A Man’s Job: Humanity in Blade Runner

Gamer_152
15 min readNov 30, 2019

Note: The following article contains major spoilers for Blade Runner and talks specifically about the final cut of the film.

When a prolific sci-fi film reaches a certain age, it goes through a rite of passage in the critical space. Writers inevitably see agreements and disagreements between the film’s vision of the future and how our present actually shook out, and the printing presses begin churning with articles on what the movie “got right” about the future. The seminal 1982 cyberpunk film Blade Runner is set now, in November 2019, and fittingly, magazines and websites are awash with verdicts on what Blade Runner accurately predicted about the modern world. How smart are AI? Do we still use Polaroids? Where exactly are the flying cars? These pieces almost invariably focus on technological and aesthetic comparisons, and to be sure, Blade Runner was a paralysingly convincing vision of technology, home living, and fashion. In no small part because of its pioneering effects, sets, and props, as well as its cultural prognostication. And carrying out those spot-the-difference exercises between sci-fi and the real world can help make us more aware of the history of both. But I don’t want to talk about Blade Runner as a prophecy as much as I want to talk about Blade Runner as an exploration of humanity.

==================================================

* [TASK REQUIREMENTS]
1: List every factor the Blade Runner essay names as a reason the film's vision of the future was so convincing.
2: Write the next part of the Blade Runner essay, beginning after its final sentence.

* [RECORDS]

==================================================

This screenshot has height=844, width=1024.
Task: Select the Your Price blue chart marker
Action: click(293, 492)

==================================================

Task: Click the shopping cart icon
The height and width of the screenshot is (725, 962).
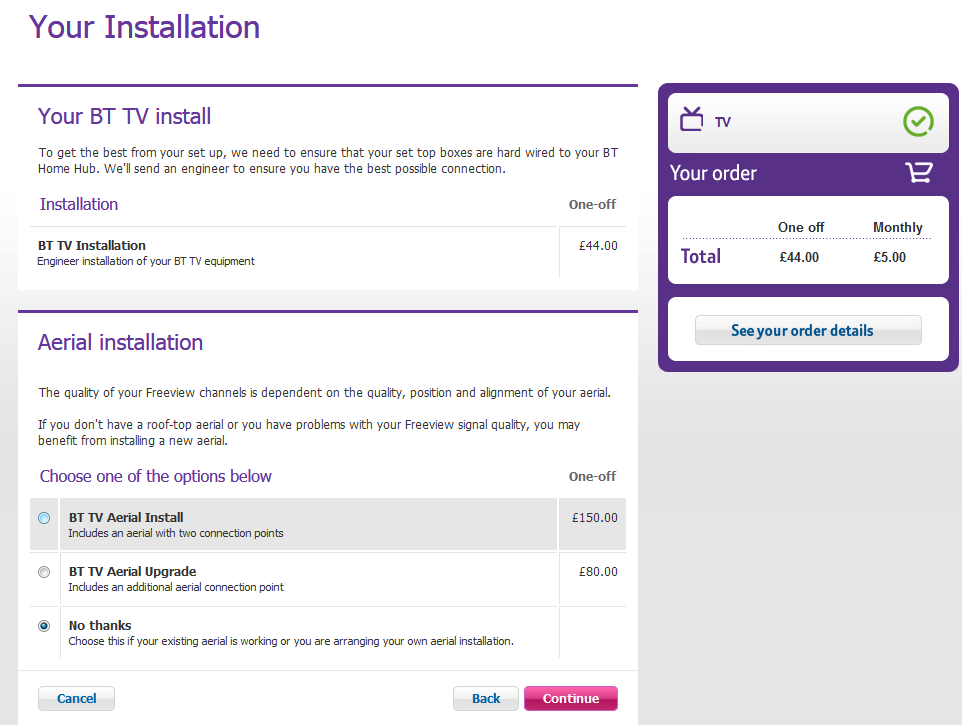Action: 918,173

==================================================

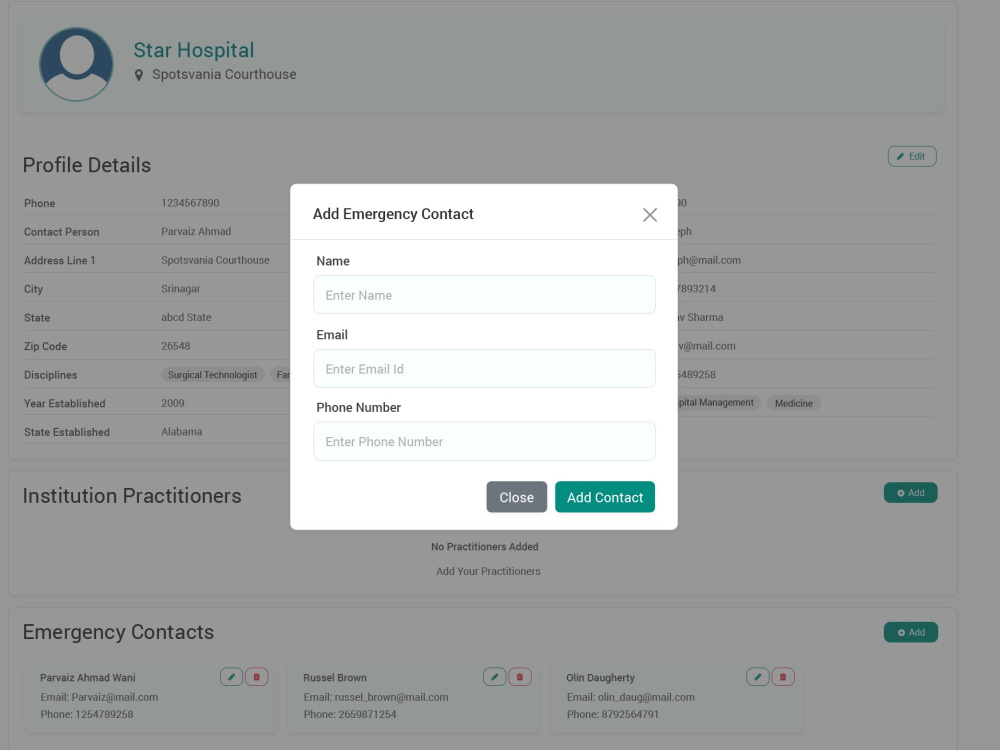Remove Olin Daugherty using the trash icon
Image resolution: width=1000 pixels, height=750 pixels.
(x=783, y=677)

==================================================

* [YOUR WRITTEN ANSWERS]
1:
- pioneering effects
- sets
- props
- cultural prognostication

2:
This neo-noir is loosely based on Philip K. Dick’s novel, Do Androids Dream of Electric Sheep? In its alternate version of 2019, the rich have fled Earth for luxurious off-world colonies where synthetic humans called replicants perform their labour. These androids are manufactured by the renowned Tyrell Corporation and have a lifespan of only four years. In the case that replicants should escape, elite police units called blade runners are assigned to hunt them down. Rick Deckard is a blade runner who is pulled out of retirement and forced to find and kill four Nexus-6 model replicants who’ve left their posts. The team hijacked a colony shuttle, killed its occupants, and piloted it to Earth where they now take refuge in a dilapidated Los Angeles. They are Pris Stratton, Leon Kowalski, Zhora, and their superhuman leader, Roy Batty.

The film is more interested in picking and choosing elements of Dick’s novel and directing them towards its own goals than it is adapting the book. However, it’s trying to answer the same question as Dick’s story: Do androids dream of electric sheep? That is, do the synthetic humans of this universe have experiences comparable to that of people? The bookkeepers and police chiefs of Blade Runner’s world consider this question put to bed: They define the replicants by their lack of emotional response.

The first scene of Blade Runner, after the opening landscape shots, features an employee of the Tyrell Corporation, Dave Holden, checking whether Kowalski is a replicant. In Blade Runner’s universe, there is an unwavering standard for such an examination: The Voight-Kampff test. The Voight-Kampff involves asking the subject a series of emotionally-charged questions and using a machine to measure pupillary dilation, blushing, and other physical responses typically associated with emotional arousal. If the subject fails to display these involuntary signs of distress when prompted, they’re concluded to be non-human.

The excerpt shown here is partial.